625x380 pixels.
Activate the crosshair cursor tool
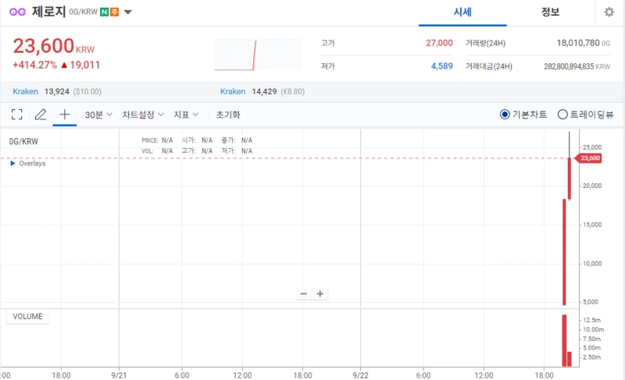click(65, 115)
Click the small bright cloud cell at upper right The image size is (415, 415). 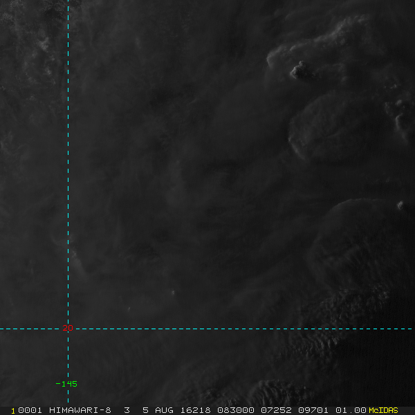(x=299, y=68)
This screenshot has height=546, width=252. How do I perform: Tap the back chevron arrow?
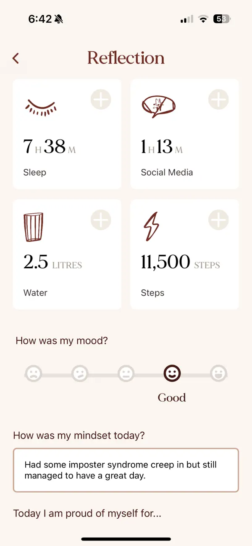pos(16,58)
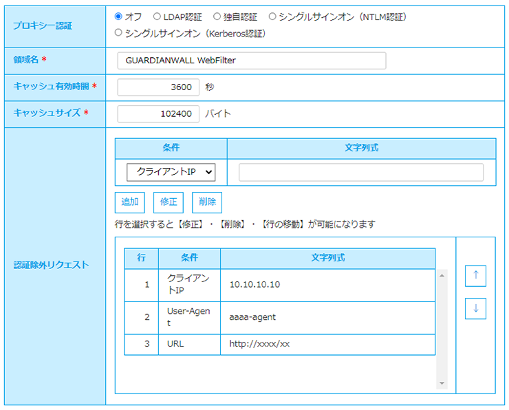
Task: Click the move row up arrow button
Action: pyautogui.click(x=475, y=275)
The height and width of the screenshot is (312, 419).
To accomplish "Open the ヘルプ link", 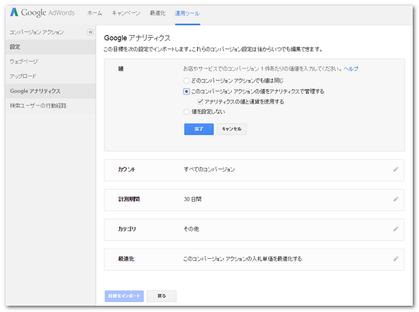I will (x=351, y=69).
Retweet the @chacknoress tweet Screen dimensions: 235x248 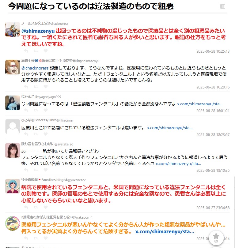36,51
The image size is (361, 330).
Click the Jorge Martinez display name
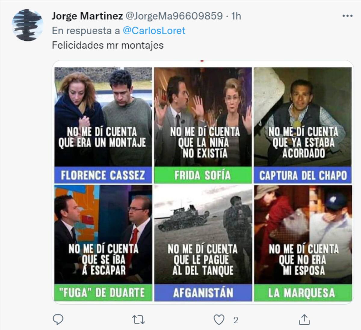pyautogui.click(x=87, y=16)
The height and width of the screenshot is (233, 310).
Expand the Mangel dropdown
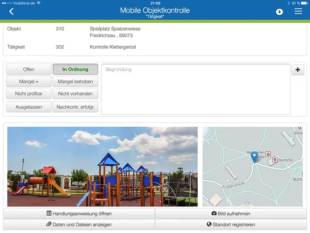click(x=28, y=82)
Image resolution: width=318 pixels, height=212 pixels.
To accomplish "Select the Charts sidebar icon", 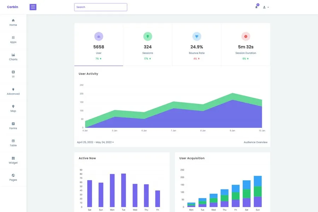I will (13, 55).
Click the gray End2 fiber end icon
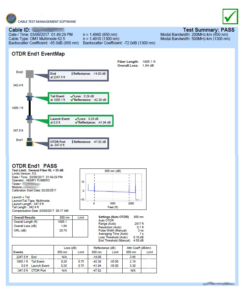Viewport: 242px width, 291px height. (x=30, y=74)
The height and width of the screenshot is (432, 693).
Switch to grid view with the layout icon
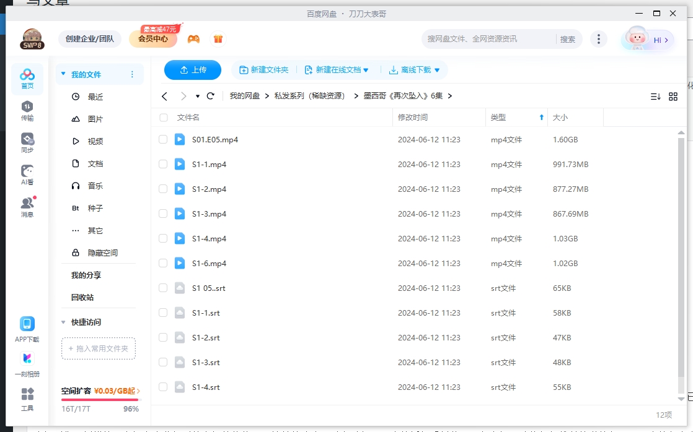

------------------------------------------------------------------------

● **Problem**
Which lines above contain "pixels"? Show each of them.

● **Exercise answer**
625x380 pixels.
Image resolution: width=318 pixels, height=212 pixels.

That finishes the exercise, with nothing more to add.